According to state records, marijuana entrepreneur Stephen LaFrance has hired Jim and Ted Thompson of Thompson and Associates. No lobbying issue was listed on the registration forms filed with the secretary of state’s office.

LaFrance is the owner of the Natural State Medicinals, which started shipping marijuana to dispensaries in May 2019. The White Hall, Arkansas-based cultivator was the second grower to make their products available to dispensaries in Arkansas. 

What LaFrance is seeking is obvious: To kill Initiative 65, which would create a medical cannabis program in Mississippi and mandate that the state Department of Health run the program.

According to Mississippi law, once a ballot initiative receives enough signatures and the secretary of state’s office approves them to appear on the ballot, the legislature has the right to put a legislative alternative on the ballot as well. These are designed to confuse voters and siphon support from the original initiative. 

Jamie Grantham, the communications director for Mississippians for Compassionate Care, said the campaign’s position on the legislative alternatives is that they are an attempt to kill the initiative.

“The legislature has had 20 years to do it and they’ve not wanted to touch it,” Grantham said. “Multiple legislators have put forth bills and none of those has made it to the floor for a vote at the capitol. It requires a voter on November 3 to get to the bottom of the ballot, who is maybe is excited about voting yes and it’s a two-step, convoluted process in order to defeat it.”

There are four such concurrent resolutions in the legislature, with three in the House and one in the Senate.
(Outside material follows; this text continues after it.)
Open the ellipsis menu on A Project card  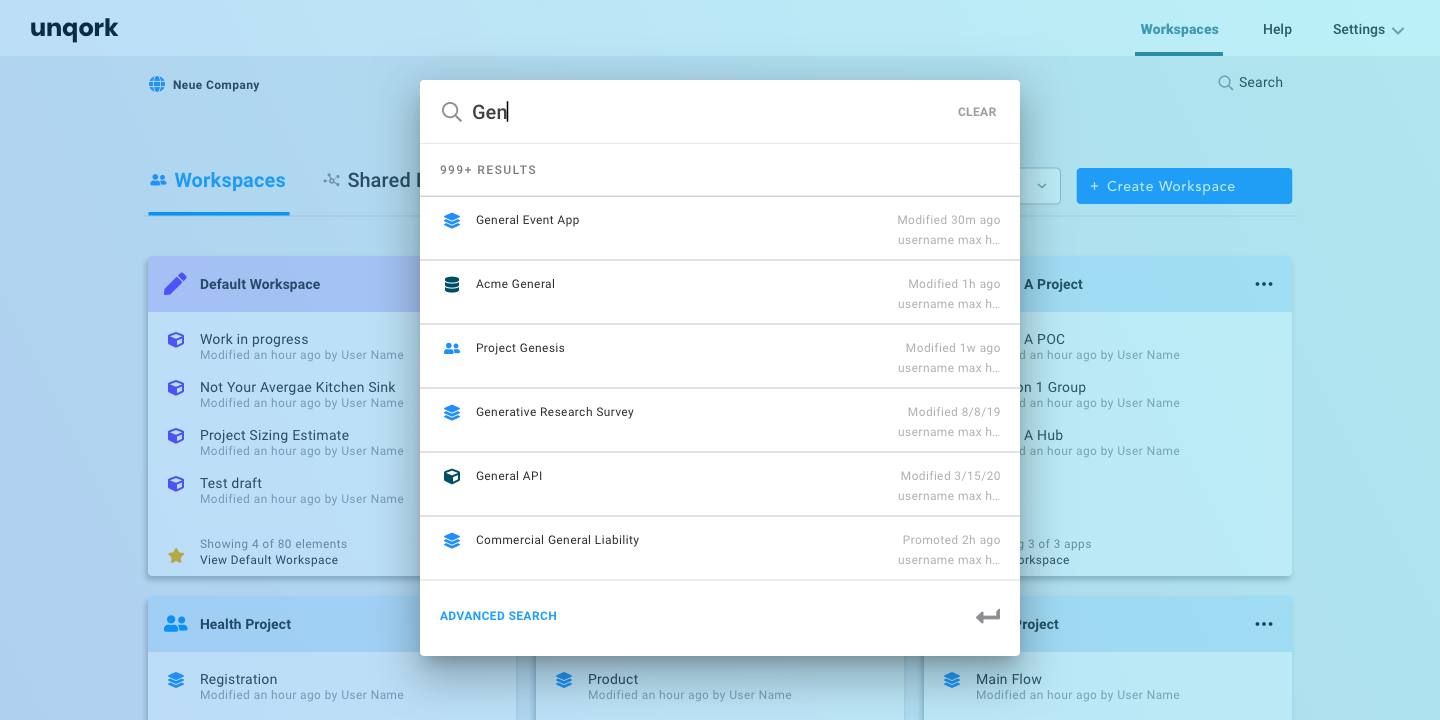1263,283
The one thing all would do is punt creation of a program until next year’s legislative session, which is highly unlikely. 

Since they are resolutions and not bills, they only require approval of the legislature and don’t need the signature of Gov. Tate Reeves to appear on the ballot. 

Only House Concurrent Resolution 39, by state Rep. Trey Lamar (R-Senatobia), would create a program and would restrict the program to those with terminal conditions. The other three resolutions are exact duplicates of each other.

The most recent case of the legislative alternative was during the fight over Initiative 42, which would’ve given the Hinds County Chancery Court the power to appropriate more state money for individual school districts through injunctions. 

The legislature passed an alternative, Initiative 42A, and the original initiative died by a 51.66 percent to 46.98 percent margin. The difference between those who voted for approval of 42 and the alternative was 8,933 votes or about two percentage points. Ultimately, the alternative didn’t do enough damage to 42 to hasten its demise with voters.

Keeping Mississippi from enacting a program could likely be profitable for Arkansas. 

According to a story on KFSM TV in Arkansas, patients in the Natural State have spent $35.69 million on medical marijuana since sales began in May and 16 dispensaries are open in the state.